Member of Parliament, Lok Sabha
- In office 2014–2019
- Preceded by: Bali Ram
- Succeeded by: Sangeeta Azad
- Constituency: Lalganj

Personal details
- Born: 11 February 1973 (age 52) Gorakhpur, Uttar Pradesh, India
- Political party: Bharatiya Janata Party
- Spouse: Rajendra Prasad ​(m. 1993)​
- Children: 1 son, 1 daughter
- Parents: Ramchandra (father); Bhagyvani Devi (mother);
- Education: Master of Arts
- Alma mater: Gorakhpur University
- Profession: Politician

= Neelam Sonkar =

Indian politician

Neelam Sonkar (born 11 February 1973) is an Indian politician.

She contested Indian general elections 2014 from Lalganj Seat of Uttar Pradesh as Bhartiya Janata Party candidate to enter in 16th Lok Sabha.

She is Post Graduate M.A. from Gorakhpur University in 1998.

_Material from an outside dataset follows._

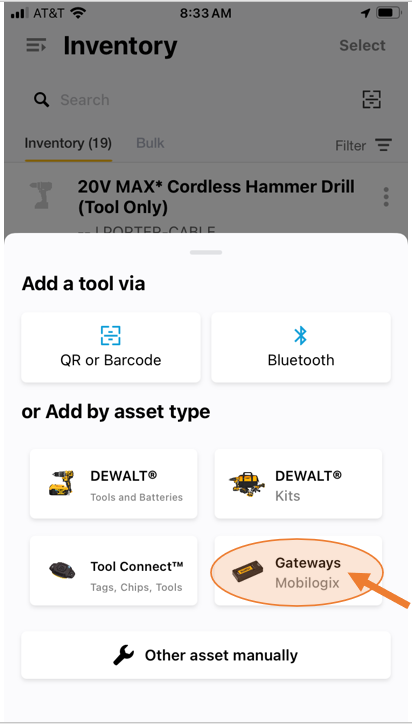This screenshot has height=724, width=412.
Task: Choose Other asset manually button
Action: pyautogui.click(x=206, y=655)
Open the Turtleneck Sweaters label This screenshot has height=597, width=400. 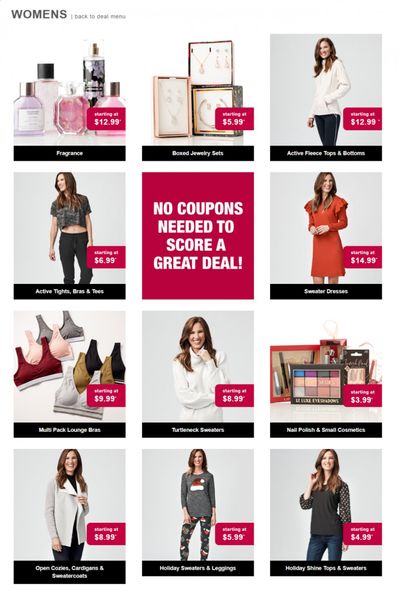coord(198,430)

==Early life and education==

Sonkar was born on 11 February 1973 to Shri Ramchandra and Smt. Bhagyvani Devi. She was born in Gorakhpur in Uttar Pradesh. Neelam Sonkar has completed her Master of Arts (MA) from Gorakhpur University.

==Positions held==
- May 2014 : Elected to 16th Lok Sabha
- 1 Sep. 2014 onwards : Member, Standing Committee on Social Justice and Empowerment.
- April. 2016 onwards : Member, National Level Steering Committee on Standup India Programme.